In the 19th century, the characteristic American sound had a kind of puritanical freshness, according to contemporary accounts. Critics of the reigning American divas at the end of the century, for example, described Clara Louise Kellogg’s sound as “maiden-like.” Minnie Hauk was dubbed the “American icicle,” and Emma Eames was praised for her “icy execution.” The first American opera stars, Davis observes, were as noted for their piousness as for their performances. It was precisely the “saintly persona” of the English-born Jenny Lind which P.T. Barnum, the canny impressario and promoter of her staggeringly successful American tour of 1850, exploited to sell her charms to the public. As the “people’s prima donna,” Emma Abbott never failed to attend church on Sunday, and demanded that all 60 members of her touring troupe share her high morals. In the 20th century, the American singer became justly regarded for technical proficiency. And to this day, American singers, it is fair to say, are as a rule, simply better trained, better prepared, technically more capable and professionally more dependable than their European counterparts.

Davis’ richly researched book is filled with tales of individuals who persevered against great odds. Though it’s an old story, only the fiercely motivated (and lucky) survive. A young girl comes from a small town. Her father disapproves of a life on the stage; the community raises money for her to study abroad (in her mid-teens); her mother believes in her talent, accompanies her on her studies and later on her concert tours, making sure she doesn’t accept kisses on or off the stage, leaving only when her talented and headstrong daughter marries the unscrupulous manager or the doting accompanist or, just as in an operetta, succumbs to the charms of a fallen Russian aristocrat residing on the Riviera.

Careers began and ended early, with some stars receding into comfortable obscurity while others declined into penury, working in laundries or speak-easies. One unfortunate soprano had the honor of performing for President Lincoln (interpolating “The Star-Spangled Banner” in a performance of “The Barber of Seville”) and died in childbirth less than a year later. A few of the most glamorous lived on in the public imagination and would virtually mesmerize the next generation: When Rise Stevens went to Berlin to study in 1937, for instance, she caught a glimpse of the middle-aged Geraldine Farrar meeting the Crown Prince Frederick of Germany for an assignation at the Hotel Continental. Another example: The ailing Mary Garden advising Dorothy Kirsten to “exude confidence and let your bosoms lead you.”

_REQUIRED WORK_: Write the next part of the passage about American opera singers, starting after its final sentence. The lines that follow come from a separate source.

_DATA PROVIDED_:

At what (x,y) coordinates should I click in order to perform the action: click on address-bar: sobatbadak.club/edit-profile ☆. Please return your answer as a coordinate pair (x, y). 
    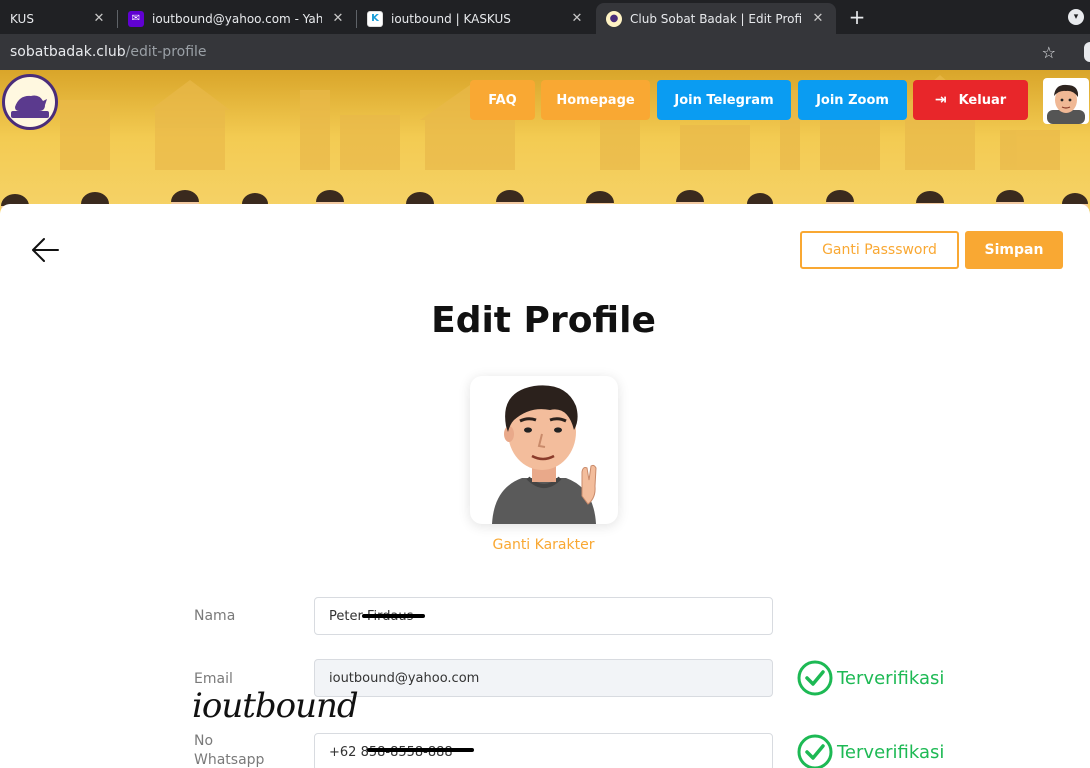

_EXERCISE RESPONSE_:
The excellent introduction alone is worth the price of the book. It deserves to be excerpted and reprinted separately. Davis observes that the history of the American singer was, until the advent of World War II, largely the history of the female singer. The dearth of men, he argues, had less to do with the widespread view that becoming a singer was simply not a “manly” vocation but rather because becoming an opera star was one of the few avenues open to women who hungered not just for fame but also for fortune. Since there were already ample opportunities for young men to strike it rich in a relatively undeveloped America, there was little financial incentive for a man to try his luck on the stage. For most corseted women, an advantageous marriage was the only lucrative profession. Becoming an opera star, on the other hand--which in pre-TV, film and record days was akin to becoming a movie star and pop idol rolled into one--was a tempting trip out of the ghetto.

While Davis shows that the American singer was overwhelmingly female, he also shows that she was not exclusively white. He shatters the myth that the black classical singer is of recent vintage, pioneered by that glorious martyr to opera and human rights Marian Anderson. Though it is all but certain that black singers encountered crippling racism, the list of successful and popular artists is long and impressive. It includes Elizabeth Taylor Greenfield in the 1850s, Marie Selica in the 1890s, Sissiernetta Jones (who sang for President Benjamin Harrison) and finally Roland Hayes, who, in the 1920s, became so successful that he not only owned a villa in France but was able to buy the farm where his parents had been slaves.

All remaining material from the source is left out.